そして最近、その研究過程である傾向が浮かび上がってきました。それは…
中医学の教員たちは抜群に元気で、しかも長命だったという事実です。ここで重要なのは長寿であったばかりか、健康寿命も長かったということです。しかもほとんどの教員が他界する前日まで仕事をしていたということです。
中には不幸にして、膵臓がんを患った教員がおりましたが、なんと発症から15年以上生き続け、やはり他界する前日まで学会で講義を行なっていたとのことです。

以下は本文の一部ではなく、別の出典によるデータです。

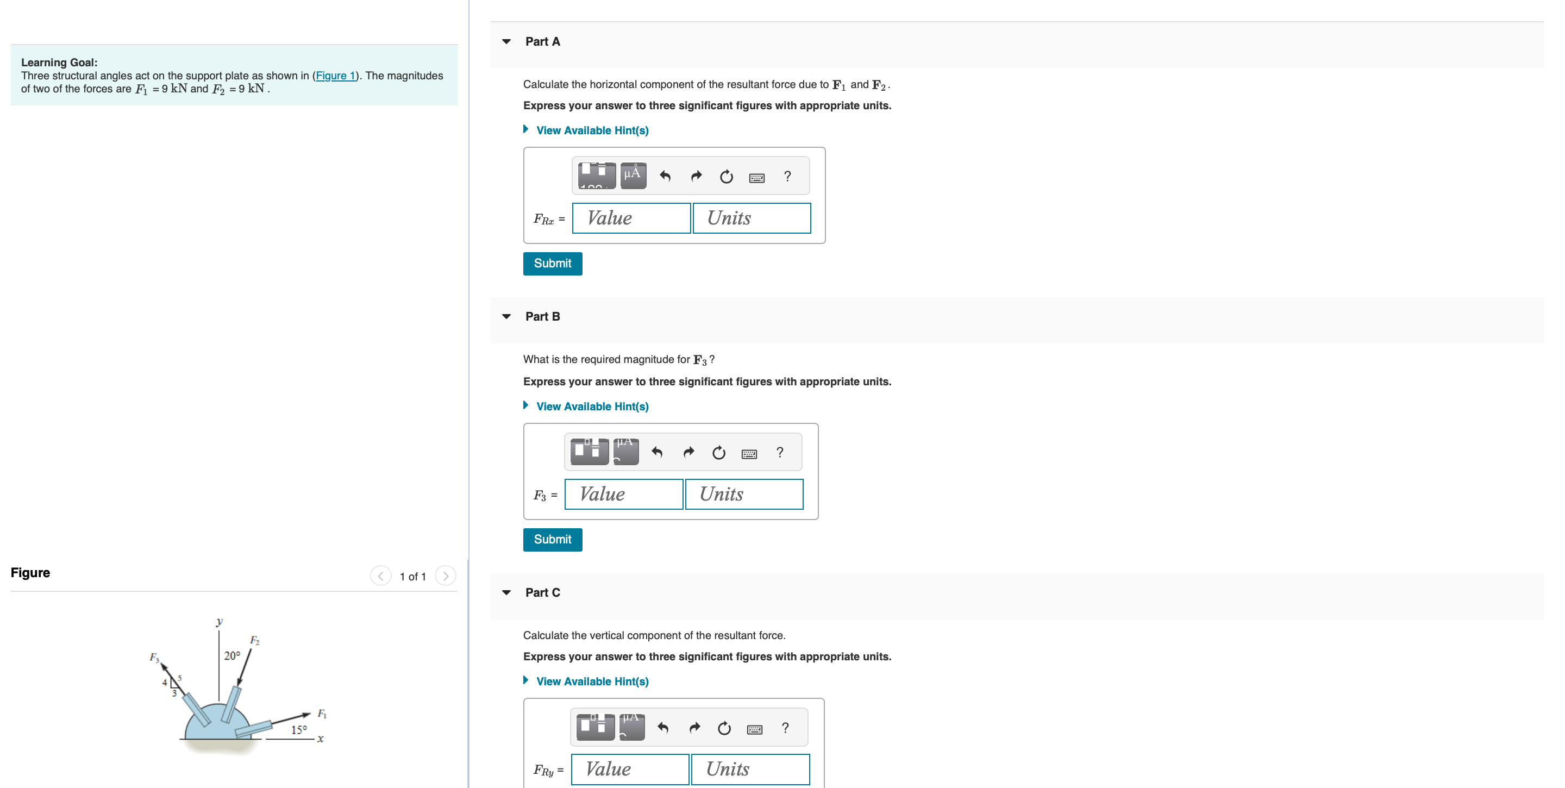Go to next figure with right arrow

point(445,575)

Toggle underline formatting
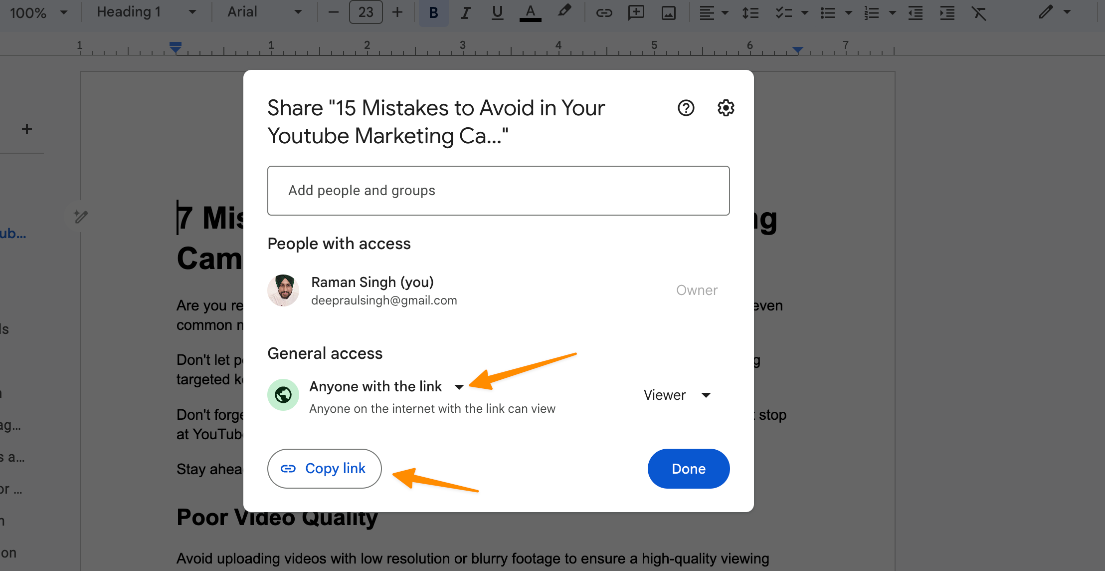(x=497, y=12)
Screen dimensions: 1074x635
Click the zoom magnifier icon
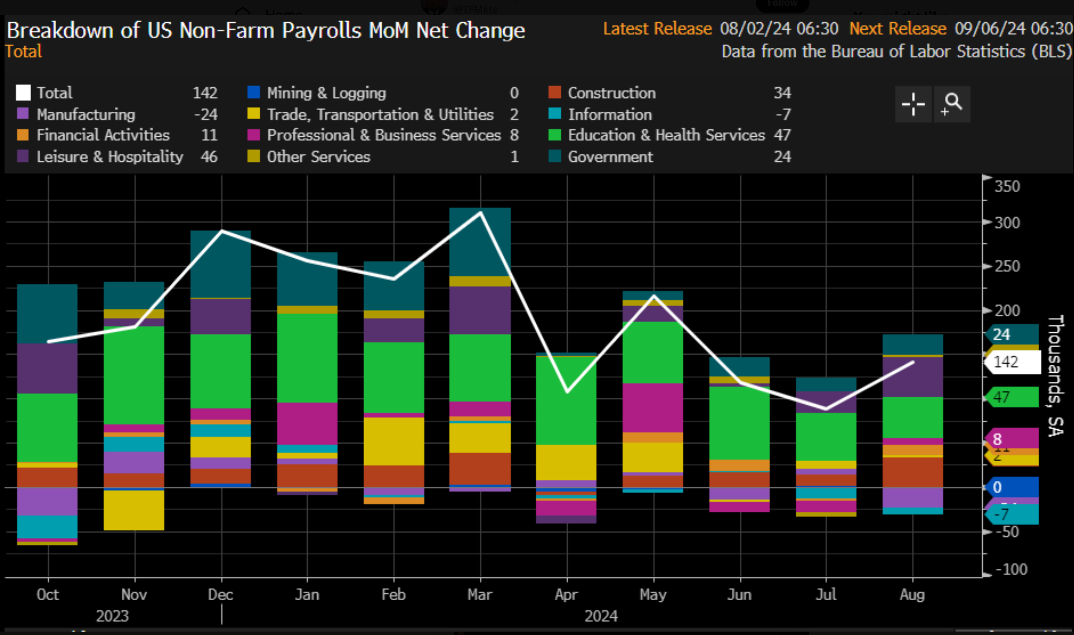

晩年は確かに「健康」ではなかったかもしれませんが、少なくとも病院のベッドの上で長い闘病生活を強いられることにはならなかったのです。
これに対して、西洋医学の教員たちは、中医学の教員より短命であったうえに、健康寿命も短く、認知症の発症率も高かったという結果が出ています。
この差異はどこに由来しているのかと言えば、中医学の教員たちは日常生活において「養生」を実践していたということです。
中医学の理念(?)は不老長寿であり、それが現実に如実に顕れているということです。
では、こうした研究結果からも、我々庶民も西洋医学一辺倒であれば、ほぼ同様な末路を辿るであろうということは推測に難くありません。
否、そんなことはないと頑なに否定する人は、日本人高齢者の現状を見れば一目瞭然でしょう。
西洋医が提唱する「俄か健康法」(例えば、糖質制限)など、一面的な見方でしかなく、盲目的に実践した結果がどうなるのか、最終責任は自分が負わねばなりません。
一方、中医学で肝要なのは、どんな中医薬を服用すれば病気が治るかではなく、日頃の「養生」こそが要なのです。
西洋医学はある意味、救急医療でしょう。急に胃が、頭が痛くなったら痛み止めという化学薬剤を服用します。熱が出たら解熱剤。咳がどうにも止まらなくなれば咳止め等々。
それは、急場凌ぎとしては必要かもしれません。しかし、急場を凌げたら、原因を究明してきちんと根本治療することが求められます。
ところが、急場を凌げた人たちは、その後何をしているでしょうか?「喉元過ぎれば熱さ忘れる」が如く、おそらく大半の人がケロッとして不快な症状に見舞われたことなどどこへやらでしょう。
それくらいならまだしも、中には今夜飲み会があるので、予め胃薬を飲んでおくという人までいる始末です。薬の飲み方そのものが、最早、本末転倒も言うべきでしょう。「養生」とは対角線上にいる人たちです。
養生などどこ吹く風で、不快な症状に見舞われたら、医者や薬局を頼って、薬でその場凌ぎをする。幸いに症状が消えたら、また不養生な生活に逆戻り。身体は不養生な生活と、不自然な化学薬剤の繰り返しで、いつしか自然治癒力が衰えていき、その集大成で身体がガン化することになります。
でも、人によっては、俺は太く短く生きるんだ、養生なんて辛気臭いことなんかやってられるか!という人もいるでしょう。
それはそれでいいでしょう。本人の自由ですから… ただ、本人が考えているようにある日コロリと死ねるとという保証はどこにもありません。不養生が祟った末、長く苦しい闘病生活を余儀なくされることもあるでしょう。
若いうちは深く考えないかもしれませんが、高齢になると、長生きもいいけど、やはり自由に活動できる健康寿命を望むと思います。
前出の中医学の教員たちが、他界する前日まで仕事をしていたということは、ほぼ健康なまま死を迎えることができたということです。
この事実が物語る重みは、高齢になって初めて実感できることでしょう。